Potential beneficial effects of potassium channel blockade by tedisamil in isolated perfused working rat heart with coronary artery ligation

Abstract

Tedisamil, a potassium channel blocker, is known to produce bradycardia. The hypothesis tested was that tedisamil-induced bradycardia should improve the mechanical and metabolic properties of the ischemic myocardium. Using isolated perfused rat heart with coronary-artery ligation, tedisamil was compared with alinidine, verapamil, and propranolol. The end points were myocardial mechanical function and oxygen uptake. In coronary-ligated hearts, tedisamil (1.83×10-6 M) decreased heart rate, increased left ventricular dP/dtmax, and increased pressure power production. Efficiency of work rose with tedisamil. Alinidine (7×10-6 M) also decreased heart rate without altering left ventricular dP/dtmax, power production, or myocardial efficiency.
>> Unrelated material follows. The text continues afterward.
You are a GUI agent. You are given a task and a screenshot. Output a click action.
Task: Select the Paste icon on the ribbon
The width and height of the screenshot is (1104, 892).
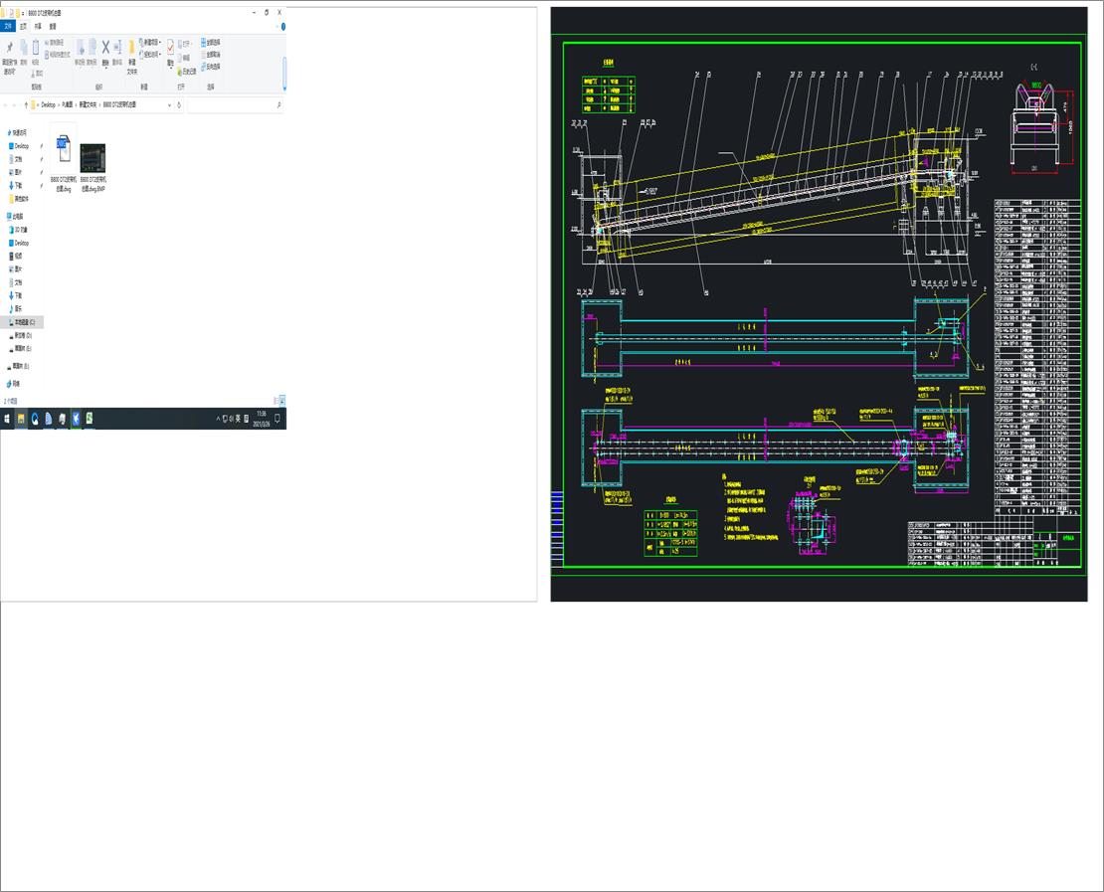point(35,46)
Verapamil (1.5×10-7 M) did not alter heart rate but decreased left ventricular dP/dtmax, while power production and myocardial efficiency also fell. Propranolol (1×10-5 M) caused changes similar to verapamil, except that the heart rate also fell. Dobutamine (1.18×10-7 M) increased cardiac output and oxygen uptake without altering mechanical efficiency. Of the drugs tested and in the concentrations used in the coronary ligated rat heart, it was only tedisamil that had the capacity to cause less decrease in mechanical work and in myocardial efficiency than in controls.